Description of the task:
Copy out all of the data below with no alterations.

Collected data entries
* * *

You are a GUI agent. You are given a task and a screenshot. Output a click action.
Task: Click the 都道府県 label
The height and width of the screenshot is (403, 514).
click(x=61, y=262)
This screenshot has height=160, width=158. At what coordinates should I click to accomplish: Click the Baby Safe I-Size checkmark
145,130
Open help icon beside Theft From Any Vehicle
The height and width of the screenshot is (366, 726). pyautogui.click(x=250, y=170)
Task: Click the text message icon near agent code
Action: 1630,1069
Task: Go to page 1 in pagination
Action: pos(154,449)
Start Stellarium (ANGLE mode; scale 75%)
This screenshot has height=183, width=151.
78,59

* * *

Output below:
You are a GUI agent. You are given a task and a screenshot. Output a click action.
Task: Click the 都道府県 label
The height and width of the screenshot is (403, 514).
click(x=61, y=262)
This screenshot has height=160, width=158. At what coordinates should I click to accomplish: Click the Baby Safe I-Size checkmark
145,130
Open help icon beside Theft From Any Vehicle
The height and width of the screenshot is (366, 726). pyautogui.click(x=250, y=170)
Task: Click the text message icon near agent code
Action: 1630,1069
Task: Go to page 1 in pagination
Action: pos(154,449)
Start Stellarium (ANGLE mode; scale 75%)
This screenshot has height=183, width=151.
78,59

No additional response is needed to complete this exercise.